# New here/ new lab owner with Question



## joshfcb (Dec 30, 2008)

Long Story short, I have always wanted a lab and found one at the local shelter, a choco female. Got interested in training both obedience and and hunt tests. Found a good trainer with reputation in hunt tests. Excelled in obedience but didn't have a retriving drive.

Looking to get another lab in the next 6 months to train. I read on one of the stickys that you want to get a female. Can someone explain to me why females are better?

Thanks and look forward to reading these responses.


----------



## ryanps18 (Jun 23, 2006)

I feel that the sex of a dog is personal preference. That being said more peole than not that participate in games tend to run males. This is for the most part due to heat cycles I believe.


----------



## ODB (Nov 30, 2008)

Male or Female doesn;t matter. Just buy a really well bred dog with lot's of field trial and hunt test titles in the pedigree or dogs that you have seen work. There is no sure thing. Good Luck to YA


----------



## Radar21 (Jun 20, 2008)

Heres the big difference. Males kill your shrubs with pee, females kill your lawn........

Best flusher I ever will own was a male. My current female pointer is awesome. Neither one ever caused me a lick of trouble. You can make ten points and counter points for each sex. Ive hunted over hundreds, in every breed you can imagine......If you have a male that gets snotty with other males- that would be the only worry I would ever have. I wouldnt put up with an agressive dog anyway though.

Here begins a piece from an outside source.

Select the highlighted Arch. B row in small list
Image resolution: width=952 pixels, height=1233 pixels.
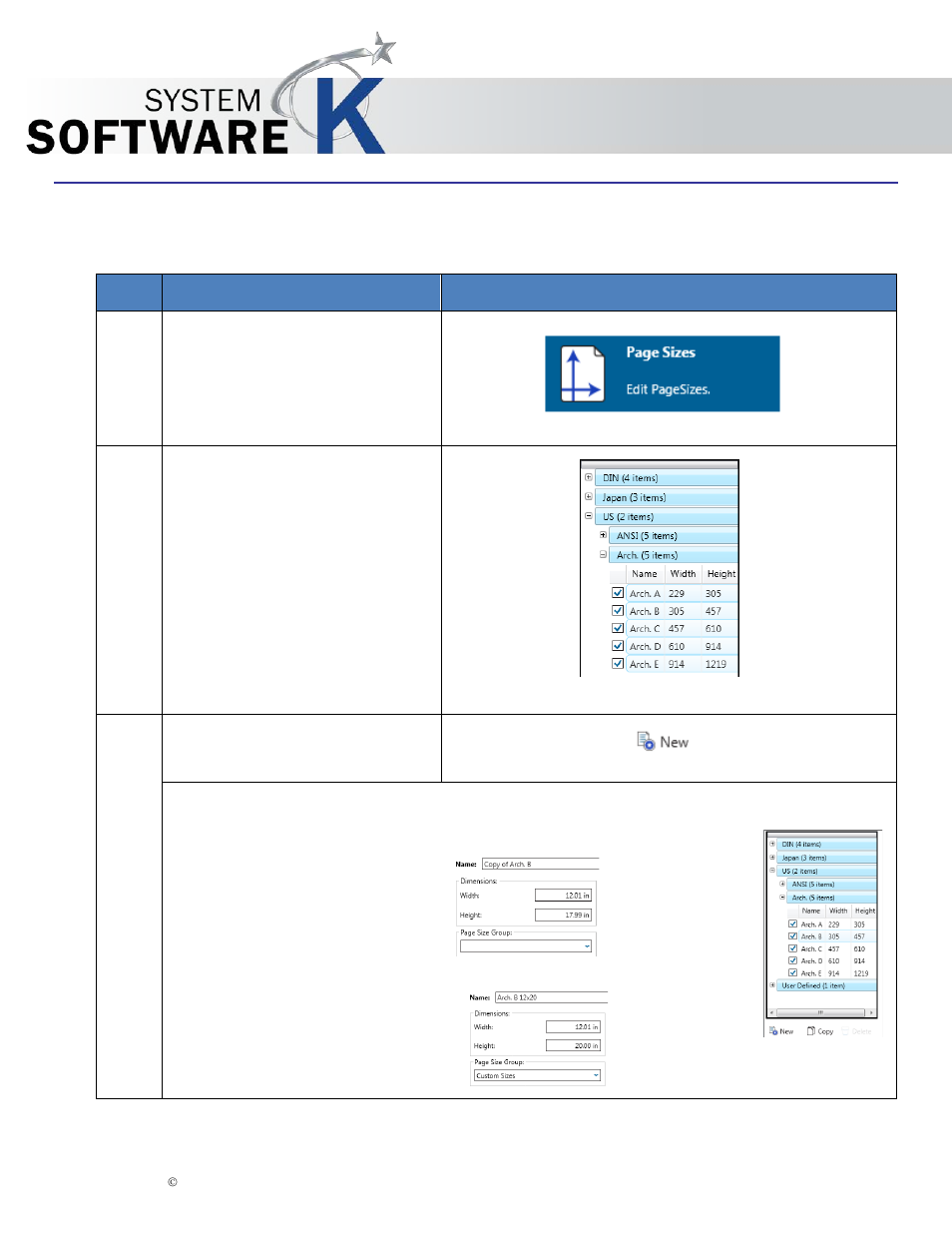[x=828, y=936]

A lot of people get a female thinking they have the next big thing. Gonna raise pups, make big bucks. 90% are never good enough to breed and there isnt much money in it! Pick the best pup and dont look under it til you get home!

I'd be careful of the shelter dog. Like most single women over 30- they wouldnt be available unless they got issues!


----------



## R y a n (Apr 4, 2005)

Part of the lean towards female labs, is the belief that they mature faster, thereby making them easier to train, and especially for folks who run in trials, you can get a dog started earlier with trial experience, which is key depending on the month you start your lab in obedience and field work.

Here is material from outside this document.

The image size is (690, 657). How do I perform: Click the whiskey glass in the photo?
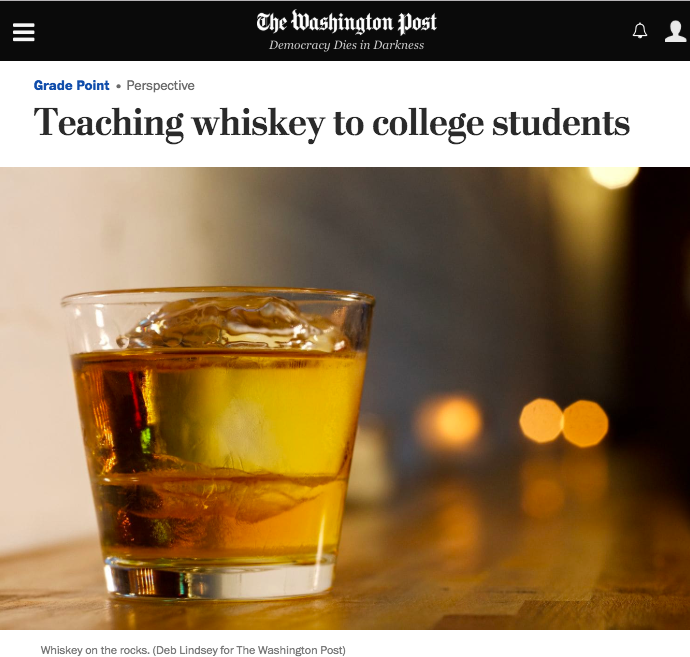218,443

Females have the reputation of being softer and easier to train, as compared to males who are notably more rambunctious and take longer to fully fill out.

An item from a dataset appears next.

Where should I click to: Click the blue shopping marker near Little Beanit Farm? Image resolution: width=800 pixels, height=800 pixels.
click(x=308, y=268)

All of this being relative mind you. It is a general perception, and generalities are just that... generalities.

Good luck to you.


----------



## BROWNDOG (Nov 2, 2004)

I have both and, I think it is a personal prefference, I like both of them for there different qualities and I don't believe there sex has anything to do with these qualities, it lies in there linage.



> Females have the reputation of being softer and easier to train, as compared to males who are notably more rambunctious and take longer to fully fill out.


A better word for this may be "sensitive" , when I think of "soft" I think of a dog that can't handle pressure well,and your always fighting a bad attitude towards training. But when I think of Sensitive I think of a dog that can handle pressure well but doesn't need alot of it to get the point across.


----------